Касьянов: Не только с империей, но также и с другими нациями: с русскими, которые стоят за империей, и с поляками, которые тоже с ней борются, в данном случае даже метод формальных аналогий позволяет заметить, что нынешний национальный нарратив мало отличается от советского, просто в нем присутствуют другие референтные группы, к которым адресуется этот нарратив. Получается, что вся история XVIII—XIX и начала ХХ в. сводится к довольно ограниченному набору тем и вопросов, которые историк «вопрошает», обращаясь к историческому материалу, и сам же на них отвечает набором стандартных формул. В результате довольно многообразная, многоаспектная, многомерная история XVIII—XIX вв. с огромным количеством взаимовлияний, политических, культурных и т. д., сводится к одной канве: становлению украинской нации.

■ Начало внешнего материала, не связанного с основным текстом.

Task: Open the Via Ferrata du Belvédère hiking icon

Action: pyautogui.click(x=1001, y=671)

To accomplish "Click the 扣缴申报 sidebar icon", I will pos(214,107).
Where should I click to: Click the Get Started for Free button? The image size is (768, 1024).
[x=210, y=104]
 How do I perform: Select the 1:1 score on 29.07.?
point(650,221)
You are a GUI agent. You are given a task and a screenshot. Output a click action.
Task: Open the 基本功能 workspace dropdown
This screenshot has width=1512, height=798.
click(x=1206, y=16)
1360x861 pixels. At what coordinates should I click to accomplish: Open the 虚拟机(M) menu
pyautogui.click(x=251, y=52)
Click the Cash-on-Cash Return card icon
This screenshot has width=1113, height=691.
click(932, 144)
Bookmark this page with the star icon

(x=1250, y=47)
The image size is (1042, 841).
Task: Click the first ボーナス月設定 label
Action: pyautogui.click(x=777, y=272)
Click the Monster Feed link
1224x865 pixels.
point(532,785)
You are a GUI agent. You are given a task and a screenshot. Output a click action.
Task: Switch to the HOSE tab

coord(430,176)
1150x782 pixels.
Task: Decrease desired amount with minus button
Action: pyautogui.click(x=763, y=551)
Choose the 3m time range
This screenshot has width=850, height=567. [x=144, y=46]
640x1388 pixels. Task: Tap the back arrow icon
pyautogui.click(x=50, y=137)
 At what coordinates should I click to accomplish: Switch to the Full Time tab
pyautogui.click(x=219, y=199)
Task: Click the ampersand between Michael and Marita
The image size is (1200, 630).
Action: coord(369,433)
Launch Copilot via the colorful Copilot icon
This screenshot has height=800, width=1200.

Таким образом, эта история, с одной стороны, фокусируется, и некая центральная тема интенсифицируется: в концентрированном виде излагается один вопрос, но, с другой стороны, она методологически и интерпретационно сводится только к узкому коридору, в котором можно идти в одном направлении и не видеть, что происходит вокруг. Присутствует только одна доминантная тема, все остальные могут присутствовать только в качестве дополнения или комментария к ней.
Миллер: Я согласен с тем, что ты сейчас сказал, и отсюда идет много разных троп в разных направлениях, попробую по ним пройти. Первое, что режет слух человеку, который занимается историей этого периода, это «украинцы» и «русские». Лучше, наверное, говорить о великороссах и малороссах, потому что когда современные историки-украинцы говорят о том, что в XVIII в. есть украинцы, то они, конечно, натягивают. Украинцы появились где-то в середине XIX в., и это те люди, которые считали себя украинцами. Когда в России рассуждают об этом, то очень часто, когда говорят, что украинцев, мол, нет, в то же время забывают добавить, что и русских в современном понимании тоже нет, не случайно название «великороссы», понятие «русский» более широкое. И тезис о том, что украинской нации еще нет, хоть и справедливый, не дополняется тезисом о том, что и русской нации пока тоже нет, она тоже находится в процессе формирования. Идеи об общности, о единстве «славенорусского» народа высказывались и в начале XVII в. (об этом у С. Плохия есть в его недавних работах), и в «Синопсисе» 1674 г. Кстати, киевские книжники более активны в развитии этих идей тогда, потому что через эти идеи пытаются решить различные насущные проблемы как всего края, так и свои собственные. Но в современной России об этом единстве нередко говорят не как об идеях, а как об исторической реальности. А если «русская нация» уже есть, а «украинской» нет, то когда эту украинскую нацию изобретают, то, понятно, «откалывают» часть русского народа и русской нации. Важно осознать, что в XVIII и в XIX вв. решается потихоньку, очень медленно и с разными альтернативами, вопрос о том, что же еще будет. То есть произойдет ли синтез, возникнет ли русская нация, включающая малороссов, великороссов и белорусов, или не возникнет. А если не возникнет, то будут ли три отдельные нации, две или даже четыре,— и во всем этом есть та неопределенность, которая крайне неудобна для национальных нарративов, она для них оскорбительна.